President Kim, meanwhile, has been standing firm. He insists that the legal changes are overdue and a necessary adjustment to an economy that has recently begun to slow down after decades in which it routinely expanded by 8 percent or 9 percent a year.
Indeed, the revisions to the labor law were a long time in coming, as just about everyone has grown dissatisfied with the existing legal framework, which was first established in 1953.
Corporations want more freedom to lay off their employees and hire replacement workers during strikes. Union leaders want to broaden their rights to organize, since the original law contains restrictions that the International Labor Organization and other groups have criticized. "Korean workers are limited to joining unions or union federations that are approved by the authorities," says the New York-based group Human Rights Watch/Asia in a November 1995 report.
Three weeks of strikes suggests that the labor unions feel deeply shortchanged by the revised law. Business leaders do not seem upset with the substance of the revisions, although the way the bills were passed upset Koreans of all stripes.
Labor leaders agree that the Korean companies must operate in an economy where they can maintain competitiveness.
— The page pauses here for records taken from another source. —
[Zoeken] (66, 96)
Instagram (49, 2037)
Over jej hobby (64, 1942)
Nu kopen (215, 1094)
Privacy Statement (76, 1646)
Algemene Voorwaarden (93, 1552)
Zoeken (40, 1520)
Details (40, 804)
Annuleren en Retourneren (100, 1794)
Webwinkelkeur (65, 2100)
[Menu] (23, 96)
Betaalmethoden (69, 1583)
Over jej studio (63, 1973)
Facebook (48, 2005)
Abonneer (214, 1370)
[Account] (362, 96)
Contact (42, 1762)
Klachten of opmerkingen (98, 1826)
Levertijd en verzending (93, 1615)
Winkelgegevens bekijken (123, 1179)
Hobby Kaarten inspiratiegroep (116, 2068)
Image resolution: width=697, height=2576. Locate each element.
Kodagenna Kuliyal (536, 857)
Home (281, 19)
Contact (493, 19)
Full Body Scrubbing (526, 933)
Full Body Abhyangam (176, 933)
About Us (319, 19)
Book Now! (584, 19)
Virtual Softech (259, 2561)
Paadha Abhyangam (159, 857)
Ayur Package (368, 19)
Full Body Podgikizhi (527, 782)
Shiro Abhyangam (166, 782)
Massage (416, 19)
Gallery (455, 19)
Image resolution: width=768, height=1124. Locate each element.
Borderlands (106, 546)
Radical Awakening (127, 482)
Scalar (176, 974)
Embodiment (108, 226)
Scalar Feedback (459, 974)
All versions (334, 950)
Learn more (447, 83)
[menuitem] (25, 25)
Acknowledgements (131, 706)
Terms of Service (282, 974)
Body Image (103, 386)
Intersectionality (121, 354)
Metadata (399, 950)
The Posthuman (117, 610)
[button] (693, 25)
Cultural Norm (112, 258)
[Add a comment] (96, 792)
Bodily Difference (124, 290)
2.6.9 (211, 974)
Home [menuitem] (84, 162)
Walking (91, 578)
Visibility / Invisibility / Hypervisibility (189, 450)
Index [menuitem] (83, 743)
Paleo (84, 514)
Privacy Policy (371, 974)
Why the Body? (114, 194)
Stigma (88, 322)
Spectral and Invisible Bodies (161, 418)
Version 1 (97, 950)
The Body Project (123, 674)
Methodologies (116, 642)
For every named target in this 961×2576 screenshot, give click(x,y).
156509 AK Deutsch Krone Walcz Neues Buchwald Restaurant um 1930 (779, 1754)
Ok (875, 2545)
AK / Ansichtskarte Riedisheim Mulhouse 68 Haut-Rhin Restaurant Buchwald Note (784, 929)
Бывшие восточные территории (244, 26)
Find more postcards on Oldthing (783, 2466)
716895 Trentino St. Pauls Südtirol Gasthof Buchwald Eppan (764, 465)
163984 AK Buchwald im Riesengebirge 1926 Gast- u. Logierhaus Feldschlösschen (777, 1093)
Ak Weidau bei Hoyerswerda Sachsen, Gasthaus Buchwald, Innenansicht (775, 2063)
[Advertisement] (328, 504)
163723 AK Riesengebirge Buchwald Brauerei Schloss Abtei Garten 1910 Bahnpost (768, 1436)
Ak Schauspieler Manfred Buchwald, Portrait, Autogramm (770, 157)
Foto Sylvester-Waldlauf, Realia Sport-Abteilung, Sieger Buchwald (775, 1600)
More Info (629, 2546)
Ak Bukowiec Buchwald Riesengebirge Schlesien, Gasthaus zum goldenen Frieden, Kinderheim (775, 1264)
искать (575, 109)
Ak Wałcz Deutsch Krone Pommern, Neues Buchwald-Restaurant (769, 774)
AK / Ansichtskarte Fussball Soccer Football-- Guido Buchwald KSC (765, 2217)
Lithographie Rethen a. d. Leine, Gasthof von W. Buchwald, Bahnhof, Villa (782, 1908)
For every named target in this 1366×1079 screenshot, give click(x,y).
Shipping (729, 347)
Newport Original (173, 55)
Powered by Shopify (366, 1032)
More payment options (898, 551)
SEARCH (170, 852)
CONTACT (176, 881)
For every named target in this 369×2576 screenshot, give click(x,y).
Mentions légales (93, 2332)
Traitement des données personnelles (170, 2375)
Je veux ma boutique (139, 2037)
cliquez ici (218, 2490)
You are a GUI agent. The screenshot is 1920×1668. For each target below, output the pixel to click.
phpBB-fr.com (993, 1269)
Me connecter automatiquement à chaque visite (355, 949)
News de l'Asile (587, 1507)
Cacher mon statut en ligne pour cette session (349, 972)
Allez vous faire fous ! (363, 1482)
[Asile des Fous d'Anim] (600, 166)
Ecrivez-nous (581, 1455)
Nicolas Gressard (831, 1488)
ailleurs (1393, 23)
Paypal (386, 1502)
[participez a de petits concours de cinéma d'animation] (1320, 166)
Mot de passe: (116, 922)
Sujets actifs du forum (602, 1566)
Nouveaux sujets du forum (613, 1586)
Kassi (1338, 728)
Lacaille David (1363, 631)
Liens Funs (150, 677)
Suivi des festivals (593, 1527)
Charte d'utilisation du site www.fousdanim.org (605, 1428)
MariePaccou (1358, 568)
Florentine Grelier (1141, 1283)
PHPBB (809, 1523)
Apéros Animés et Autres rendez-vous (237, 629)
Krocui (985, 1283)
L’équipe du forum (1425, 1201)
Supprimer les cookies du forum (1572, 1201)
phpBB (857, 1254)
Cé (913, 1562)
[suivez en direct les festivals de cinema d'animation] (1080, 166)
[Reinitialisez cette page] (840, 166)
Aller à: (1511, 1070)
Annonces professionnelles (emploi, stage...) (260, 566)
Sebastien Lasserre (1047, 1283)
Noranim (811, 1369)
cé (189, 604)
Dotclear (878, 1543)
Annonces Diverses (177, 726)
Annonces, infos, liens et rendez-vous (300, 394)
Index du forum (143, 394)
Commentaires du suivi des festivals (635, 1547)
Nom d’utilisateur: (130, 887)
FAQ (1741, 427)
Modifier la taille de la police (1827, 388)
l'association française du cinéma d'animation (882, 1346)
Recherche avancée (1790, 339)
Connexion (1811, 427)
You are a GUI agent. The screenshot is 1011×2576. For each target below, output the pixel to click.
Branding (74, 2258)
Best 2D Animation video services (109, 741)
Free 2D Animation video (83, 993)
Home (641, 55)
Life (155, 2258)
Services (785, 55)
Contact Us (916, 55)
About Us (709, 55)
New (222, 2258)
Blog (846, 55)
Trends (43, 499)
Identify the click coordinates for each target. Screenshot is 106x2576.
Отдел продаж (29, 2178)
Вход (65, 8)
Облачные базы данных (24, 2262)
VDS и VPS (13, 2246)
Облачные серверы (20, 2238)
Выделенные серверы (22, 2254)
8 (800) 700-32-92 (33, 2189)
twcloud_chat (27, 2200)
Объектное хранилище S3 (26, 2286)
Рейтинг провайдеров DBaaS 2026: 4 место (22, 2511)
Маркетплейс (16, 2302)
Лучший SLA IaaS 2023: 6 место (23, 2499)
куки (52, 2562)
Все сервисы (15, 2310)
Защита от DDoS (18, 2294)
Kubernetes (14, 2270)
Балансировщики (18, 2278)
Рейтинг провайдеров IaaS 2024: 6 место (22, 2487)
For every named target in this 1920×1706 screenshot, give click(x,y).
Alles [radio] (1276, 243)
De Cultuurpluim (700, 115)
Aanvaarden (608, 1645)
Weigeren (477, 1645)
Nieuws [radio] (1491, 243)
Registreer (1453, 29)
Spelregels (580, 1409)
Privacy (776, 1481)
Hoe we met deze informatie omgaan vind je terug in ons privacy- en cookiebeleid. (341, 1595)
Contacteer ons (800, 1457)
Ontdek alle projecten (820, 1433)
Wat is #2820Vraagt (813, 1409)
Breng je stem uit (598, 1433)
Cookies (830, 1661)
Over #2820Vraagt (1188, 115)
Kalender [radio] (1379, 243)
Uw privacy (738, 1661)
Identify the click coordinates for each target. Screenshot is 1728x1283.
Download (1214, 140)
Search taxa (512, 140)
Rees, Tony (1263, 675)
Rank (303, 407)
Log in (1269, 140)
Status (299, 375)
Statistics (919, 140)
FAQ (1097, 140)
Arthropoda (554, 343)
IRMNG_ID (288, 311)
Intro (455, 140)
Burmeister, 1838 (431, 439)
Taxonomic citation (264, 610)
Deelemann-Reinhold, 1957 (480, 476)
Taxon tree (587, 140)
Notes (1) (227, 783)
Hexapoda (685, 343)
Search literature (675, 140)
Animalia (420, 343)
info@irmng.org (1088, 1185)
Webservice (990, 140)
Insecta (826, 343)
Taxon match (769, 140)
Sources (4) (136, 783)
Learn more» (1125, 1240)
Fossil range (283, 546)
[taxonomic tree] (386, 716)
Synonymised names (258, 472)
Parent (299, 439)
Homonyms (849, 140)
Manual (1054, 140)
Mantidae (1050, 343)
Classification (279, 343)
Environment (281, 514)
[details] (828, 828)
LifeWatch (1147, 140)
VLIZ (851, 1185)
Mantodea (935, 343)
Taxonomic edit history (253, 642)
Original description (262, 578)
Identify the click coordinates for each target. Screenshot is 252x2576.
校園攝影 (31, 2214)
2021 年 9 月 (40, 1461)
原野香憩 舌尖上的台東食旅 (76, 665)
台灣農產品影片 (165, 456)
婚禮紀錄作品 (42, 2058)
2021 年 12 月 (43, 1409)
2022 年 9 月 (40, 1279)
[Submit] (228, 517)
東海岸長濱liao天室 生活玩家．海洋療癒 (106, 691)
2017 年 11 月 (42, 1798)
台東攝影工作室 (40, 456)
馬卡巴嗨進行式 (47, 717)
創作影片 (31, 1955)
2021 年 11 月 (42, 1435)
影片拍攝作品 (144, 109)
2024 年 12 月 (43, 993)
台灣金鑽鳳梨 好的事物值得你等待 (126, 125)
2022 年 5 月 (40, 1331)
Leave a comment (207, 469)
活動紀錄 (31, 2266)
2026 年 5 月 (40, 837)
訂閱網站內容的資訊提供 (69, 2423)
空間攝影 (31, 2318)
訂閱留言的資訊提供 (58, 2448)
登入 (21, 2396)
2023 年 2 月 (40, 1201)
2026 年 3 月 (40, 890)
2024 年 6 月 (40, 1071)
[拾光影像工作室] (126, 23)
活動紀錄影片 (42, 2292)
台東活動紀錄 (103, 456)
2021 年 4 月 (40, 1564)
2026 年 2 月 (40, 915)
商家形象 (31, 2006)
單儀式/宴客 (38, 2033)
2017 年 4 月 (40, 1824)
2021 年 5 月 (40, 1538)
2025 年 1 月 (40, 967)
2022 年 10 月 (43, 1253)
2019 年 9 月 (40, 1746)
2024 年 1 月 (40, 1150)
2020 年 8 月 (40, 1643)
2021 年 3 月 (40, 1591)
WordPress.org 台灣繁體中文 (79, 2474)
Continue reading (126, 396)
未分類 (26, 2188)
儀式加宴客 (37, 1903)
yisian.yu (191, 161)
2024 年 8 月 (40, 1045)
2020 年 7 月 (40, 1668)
But Korean workers, they argue, do not yet have the social protections - such as a welfare system - that workers enjoy in industrialized states.
One reason the activists feel entitled to such institutions is that South Korea last year joined the Organization for Economic Cooperation and Development, a Paris-based group that includes only the world's leading economies.
The only South Korean social safety net, says Yoon Youngmo, international secretary of the KCTU, has been the family. Before the government goes about allowing companies to lay off workers - nearly impossible under existing laws - it must set up more comprehensive protections for those affected, Mr. Yoon adds.
The reason this strike has been relatively gentle is that the unions need broad public support in order to make Kim change his mind.
"It's not in the interest of the KCTU to have [the strike] blow up," says the foreign analyst. "This controlled demonstration of their power has been very effective so far."
Choi, the professor, says that white-collar employees and self-employed workers are generally supportive of the strike, in part because of its nature. He says the KCTU's Kwon is responsible for the strategy, noting that the former journalist is more of an intellectual than previous labor leaders. Kwon also has ties to the Korean politician establishment, having gone to the same high school as the president.
Kwon called for a fuller, more disruptive strike on Jan. 15, though most Koreans may not feel much of a jolt.
"Our strike is not aimed at destruction," KCTU secretary Yoon says. "It's aimed at showing how strong our resolve is."